Letters through Small Dole. Upper Beeding is the nearest telegraph office. Poynings is the nearest money order office, 2 miles distant. Wall Letter Box near the church.
Public Elementary School (mixed), rebuilt in 1873, enlarged in 1883, for 75 children; Miss Averil Haigh, mistress.
- J. Clayton J, M.I.O.E. Clappers Lane
- Rev. Edward Griffith Evans M.A. (Hon. C.F.), Rectory
- Henry Harris, farmer, Perching Manor
- John Radcliffe Passmore, farmer, Edburton Farm
- John Powell, market gardener
- Walter Augustus Powell M.R.C.S., L.R.C.P.Lond. physician & surgeon
FULKING, Folking or Faulking (in Domesday Fochinges), in the ecclesiastical parish of Edburton, was constituted a separate civil parish under the “Local Government Act of 1894.” It is about 4 miles east from Bramber station on the Horsham and Shoreham section of the London, Brighton and South Coast railway and 8 north-west from Brighton, in the Lewes division of the county, Steyning union and petty sessional division and Brighton county court district. The Crown is lord of the manor. The soil is green sand, clay and part gravel; subsoil, chalk and clay. The chief crops are wheat, barley, oats and potatoes. The area is 1,552 acres; rateable value, £1,546; the population in 1911 was 188.

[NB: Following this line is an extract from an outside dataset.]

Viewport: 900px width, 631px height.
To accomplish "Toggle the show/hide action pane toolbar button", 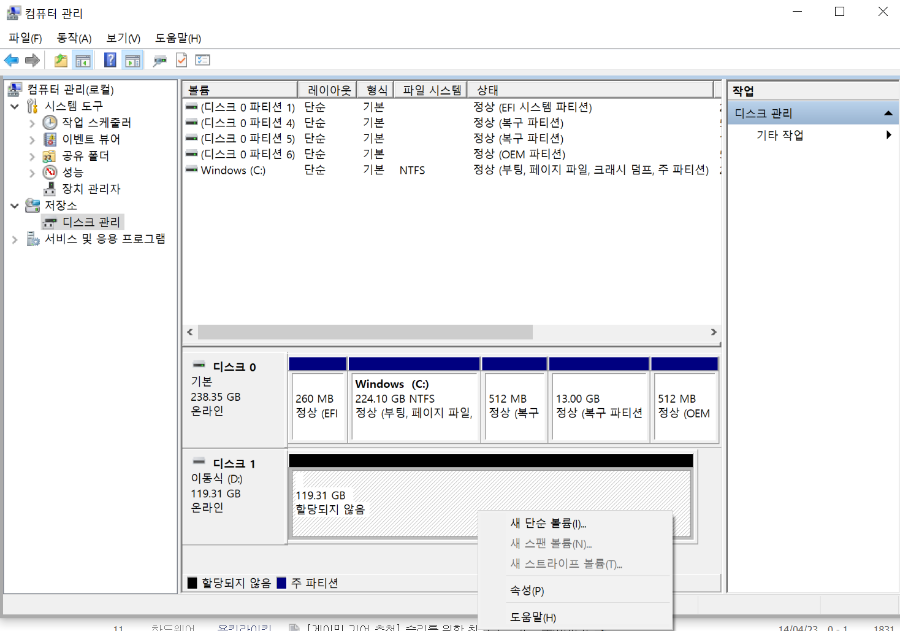I will coord(132,59).
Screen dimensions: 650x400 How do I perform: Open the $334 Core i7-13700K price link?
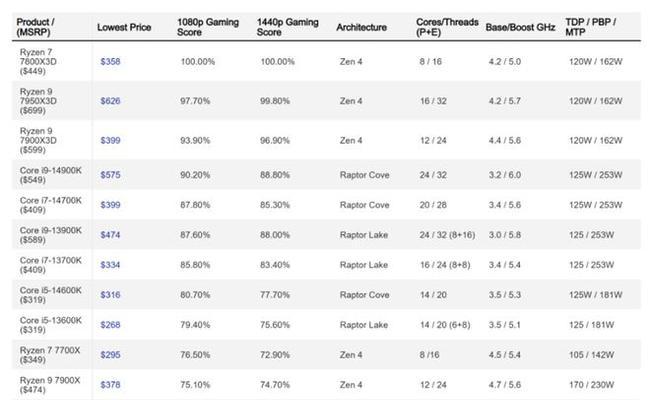(110, 265)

Post Office: Percival Lucas, sub-postmaster. Letters through Small Dole, Sussex. Poynings is the nearest money order office, 1 mile distant. Pyecombe is the nearest telegraph office, 3 miles distant.
- Major Albert Adams, Old Farm House
- Robert Atkins, The Croft
- Mrs. Black
- Charles E. Clayton, Holmbush Lodge
- Laurence Clayton, Badger Wood
- Samuel Payne, Fulking House
- Duncan Sinclair, Hall Farm
COMMERCIAL
- Mrs. Maria Baldey, Shepherd & Dog Public House
- Thomas S. Hills, farmer and assistant overseer, Fulking Farm
- Percival Lucas, grocer, Post Office
- Arthur Pinker, farmer
- Joseph Robinson, farmer, Perching Sands
- Henry William Uridge, farmer
[All material transcribed, with minor formatting and punctuation changes, from pages 359, 360 and 373 of the 1922 edition of Kelly’s Directory for Sussex, published by Kelly’s Directories Ltd., London.]